Copy every line of the listing below that contains the string "Instruction". Case counts.

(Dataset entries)
□ □ □

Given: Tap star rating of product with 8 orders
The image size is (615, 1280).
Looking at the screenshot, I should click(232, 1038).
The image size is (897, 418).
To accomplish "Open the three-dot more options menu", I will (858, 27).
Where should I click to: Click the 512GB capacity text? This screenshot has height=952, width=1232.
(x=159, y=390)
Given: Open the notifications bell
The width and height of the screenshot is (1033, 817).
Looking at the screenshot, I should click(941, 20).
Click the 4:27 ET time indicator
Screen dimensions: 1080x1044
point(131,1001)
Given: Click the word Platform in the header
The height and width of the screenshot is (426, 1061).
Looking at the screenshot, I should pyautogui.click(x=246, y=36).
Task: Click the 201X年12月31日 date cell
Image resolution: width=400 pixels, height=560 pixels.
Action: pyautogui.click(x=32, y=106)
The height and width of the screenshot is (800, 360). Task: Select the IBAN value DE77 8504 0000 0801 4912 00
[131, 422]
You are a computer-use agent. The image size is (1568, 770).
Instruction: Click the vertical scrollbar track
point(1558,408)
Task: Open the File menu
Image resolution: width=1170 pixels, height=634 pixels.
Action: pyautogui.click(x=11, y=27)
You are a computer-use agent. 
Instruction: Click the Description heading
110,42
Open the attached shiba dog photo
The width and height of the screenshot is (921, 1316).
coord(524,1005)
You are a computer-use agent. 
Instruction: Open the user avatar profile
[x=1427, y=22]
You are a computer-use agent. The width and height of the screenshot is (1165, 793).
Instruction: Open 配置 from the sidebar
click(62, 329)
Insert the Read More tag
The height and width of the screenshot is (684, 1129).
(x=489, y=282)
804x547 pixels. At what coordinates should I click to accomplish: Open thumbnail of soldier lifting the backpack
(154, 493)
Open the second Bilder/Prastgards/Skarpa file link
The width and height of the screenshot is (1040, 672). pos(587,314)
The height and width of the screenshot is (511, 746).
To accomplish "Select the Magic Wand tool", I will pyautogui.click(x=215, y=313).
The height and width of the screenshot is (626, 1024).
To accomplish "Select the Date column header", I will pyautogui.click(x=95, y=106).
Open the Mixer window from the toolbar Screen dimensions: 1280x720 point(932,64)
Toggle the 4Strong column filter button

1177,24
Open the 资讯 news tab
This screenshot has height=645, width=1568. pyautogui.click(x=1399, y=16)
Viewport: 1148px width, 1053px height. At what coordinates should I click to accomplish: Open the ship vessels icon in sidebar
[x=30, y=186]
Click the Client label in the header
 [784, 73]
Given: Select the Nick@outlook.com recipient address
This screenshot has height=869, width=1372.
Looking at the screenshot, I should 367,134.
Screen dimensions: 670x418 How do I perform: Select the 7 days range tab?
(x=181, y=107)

□ □ □

* Exercise answer *
Instruction: Click the vertical scrollbar track
Instruction: Click the Description heading
Instruction: Open the user avatar profile
Instruction: Open 配置 from the sidebar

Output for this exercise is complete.